Supplied data
===

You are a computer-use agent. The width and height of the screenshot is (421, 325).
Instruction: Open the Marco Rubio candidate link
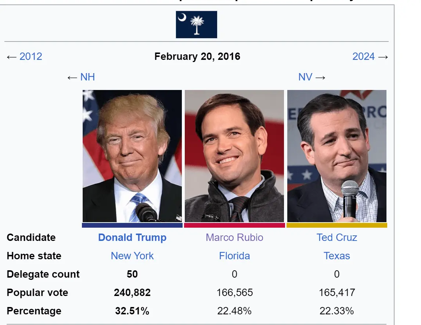234,238
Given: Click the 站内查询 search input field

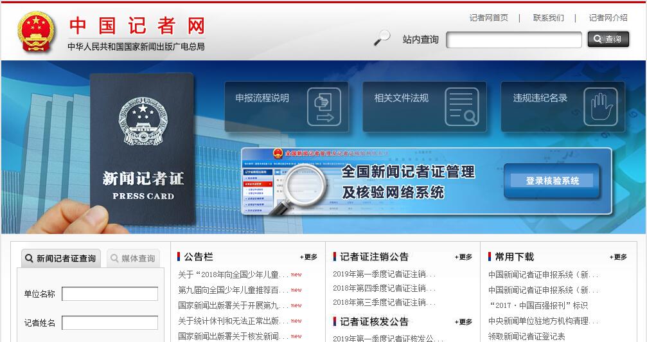Looking at the screenshot, I should [513, 40].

===

What you need to do
What is needed is a verbatim copy of the lines running from the one with "Instruction: Open the" through the last line of the listing above, excluding any pictures.

Final answer
Instruction: Open the Marco Rubio candidate link
234,238
Given: Click the 站内查询 search input field

Looking at the screenshot, I should [513, 40].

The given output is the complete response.